• _What the task asks_: When you come to the line with "Given: Activate the Pan tool", begin repeating; continue exactly through the final line of the records and include nothing from before.
BEGIN Available records
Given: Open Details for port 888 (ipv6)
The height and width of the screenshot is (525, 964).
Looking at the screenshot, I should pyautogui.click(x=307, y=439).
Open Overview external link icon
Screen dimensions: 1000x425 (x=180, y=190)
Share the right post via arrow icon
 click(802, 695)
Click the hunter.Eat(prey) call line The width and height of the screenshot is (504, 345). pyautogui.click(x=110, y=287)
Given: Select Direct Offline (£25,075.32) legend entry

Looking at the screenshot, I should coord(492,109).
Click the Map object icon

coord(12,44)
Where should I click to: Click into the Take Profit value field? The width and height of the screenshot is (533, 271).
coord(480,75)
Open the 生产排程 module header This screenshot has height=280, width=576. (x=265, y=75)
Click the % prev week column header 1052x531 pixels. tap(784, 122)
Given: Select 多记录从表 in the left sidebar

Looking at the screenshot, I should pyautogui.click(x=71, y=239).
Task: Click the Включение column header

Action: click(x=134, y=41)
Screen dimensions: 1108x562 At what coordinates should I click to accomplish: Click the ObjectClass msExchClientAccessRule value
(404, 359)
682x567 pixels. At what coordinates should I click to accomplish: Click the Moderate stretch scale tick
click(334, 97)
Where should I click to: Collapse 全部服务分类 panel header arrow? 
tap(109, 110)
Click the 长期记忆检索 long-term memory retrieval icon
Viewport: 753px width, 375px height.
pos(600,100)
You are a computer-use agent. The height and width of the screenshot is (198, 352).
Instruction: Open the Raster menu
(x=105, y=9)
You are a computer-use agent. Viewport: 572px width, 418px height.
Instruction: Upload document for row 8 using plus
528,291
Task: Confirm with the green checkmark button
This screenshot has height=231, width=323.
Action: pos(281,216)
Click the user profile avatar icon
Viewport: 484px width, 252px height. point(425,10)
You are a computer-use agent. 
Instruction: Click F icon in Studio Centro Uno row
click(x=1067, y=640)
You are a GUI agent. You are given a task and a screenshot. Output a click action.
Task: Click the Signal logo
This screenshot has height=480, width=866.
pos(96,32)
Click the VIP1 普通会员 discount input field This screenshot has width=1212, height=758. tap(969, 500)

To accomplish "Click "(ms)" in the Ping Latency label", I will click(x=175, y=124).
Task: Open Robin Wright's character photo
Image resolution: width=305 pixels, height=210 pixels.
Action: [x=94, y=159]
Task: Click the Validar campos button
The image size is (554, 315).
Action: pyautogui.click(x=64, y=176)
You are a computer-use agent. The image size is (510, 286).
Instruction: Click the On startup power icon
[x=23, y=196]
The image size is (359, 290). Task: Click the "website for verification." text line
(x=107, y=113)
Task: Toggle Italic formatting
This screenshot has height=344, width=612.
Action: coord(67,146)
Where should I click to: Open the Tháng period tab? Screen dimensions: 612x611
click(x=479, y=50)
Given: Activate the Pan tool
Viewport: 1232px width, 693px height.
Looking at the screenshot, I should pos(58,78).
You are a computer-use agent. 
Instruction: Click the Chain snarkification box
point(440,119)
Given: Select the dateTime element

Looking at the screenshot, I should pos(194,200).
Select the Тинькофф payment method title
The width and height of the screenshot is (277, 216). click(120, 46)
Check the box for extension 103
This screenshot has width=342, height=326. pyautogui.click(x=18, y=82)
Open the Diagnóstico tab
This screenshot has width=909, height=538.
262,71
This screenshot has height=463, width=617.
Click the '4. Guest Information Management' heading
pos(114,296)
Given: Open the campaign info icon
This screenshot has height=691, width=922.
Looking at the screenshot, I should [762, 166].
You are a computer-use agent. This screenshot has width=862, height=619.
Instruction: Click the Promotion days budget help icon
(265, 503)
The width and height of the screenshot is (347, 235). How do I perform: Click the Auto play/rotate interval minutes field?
END Available records
• _Response to this task_:
Given: Activate the Pan tool
Viewport: 1232px width, 693px height.
Looking at the screenshot, I should pos(58,78).
You are a computer-use agent. 
Instruction: Click the Chain snarkification box
point(440,119)
Given: Select the dateTime element

Looking at the screenshot, I should pos(194,200).
Select the Тинькофф payment method title
The width and height of the screenshot is (277, 216). click(120, 46)
Check the box for extension 103
This screenshot has width=342, height=326. pyautogui.click(x=18, y=82)
Open the Diagnóstico tab
This screenshot has width=909, height=538.
262,71
This screenshot has height=463, width=617.
Click the '4. Guest Information Management' heading
pos(114,296)
Given: Open the campaign info icon
This screenshot has height=691, width=922.
Looking at the screenshot, I should [762, 166].
You are a computer-use agent. This screenshot has width=862, height=619.
Instruction: Click the Promotion days budget help icon
(265, 503)
The width and height of the screenshot is (347, 235). How do I perform: Click the Auto play/rotate interval minutes field?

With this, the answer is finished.